- [What this task involves]
Write out the full set of records exactly. Any pictures in them do not belong in the copy.

━━━━━ Task inputs

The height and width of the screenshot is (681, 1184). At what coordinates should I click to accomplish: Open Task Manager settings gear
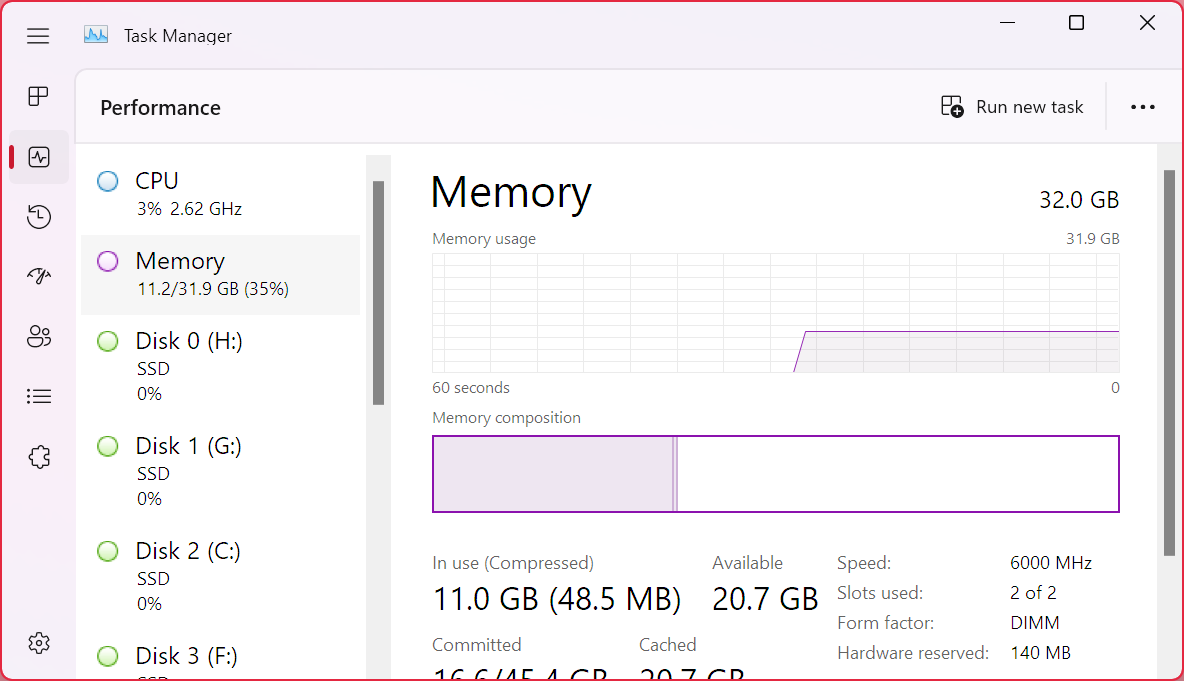(x=39, y=643)
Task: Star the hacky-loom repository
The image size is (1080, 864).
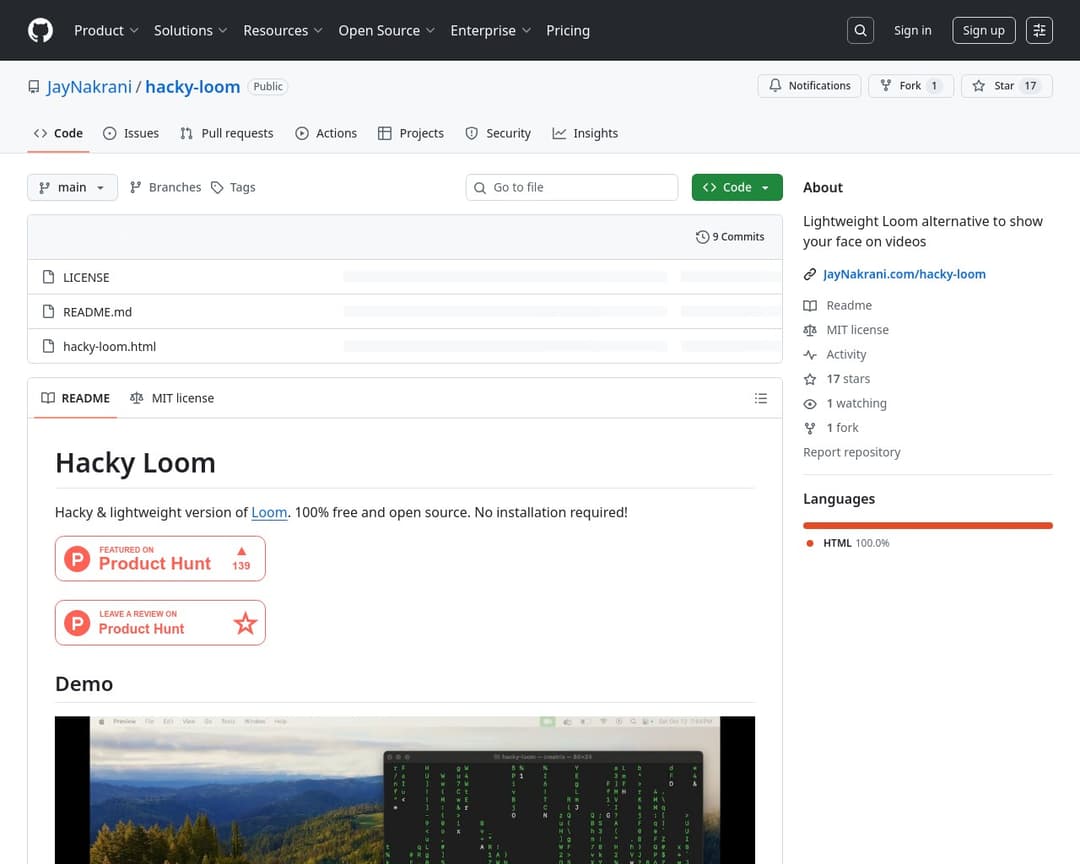Action: tap(1005, 86)
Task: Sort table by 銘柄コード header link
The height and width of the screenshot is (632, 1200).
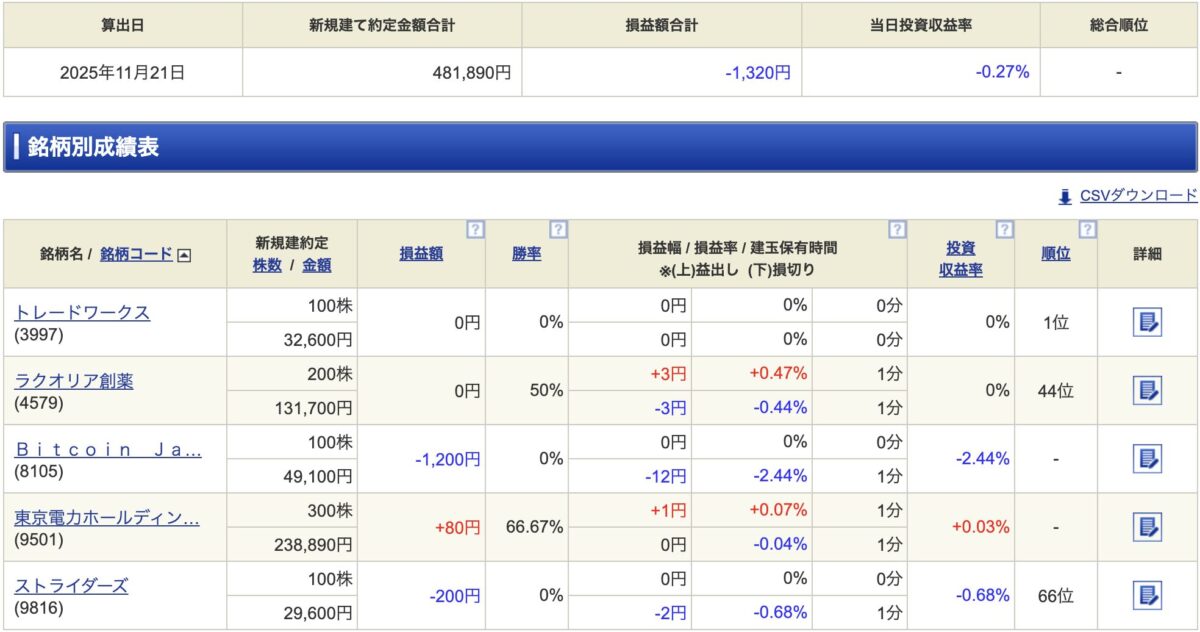Action: pyautogui.click(x=136, y=254)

━━━━━━━━━━

- [Answer to this exercise]
The height and width of the screenshot is (681, 1184). At what coordinates should I click to accomplish: Open Task Manager settings gear
(x=39, y=643)
Task: Star the hacky-loom repository
The image size is (1080, 864).
Action: tap(1005, 86)
Task: Sort table by 銘柄コード header link
The height and width of the screenshot is (632, 1200).
Action: pyautogui.click(x=136, y=254)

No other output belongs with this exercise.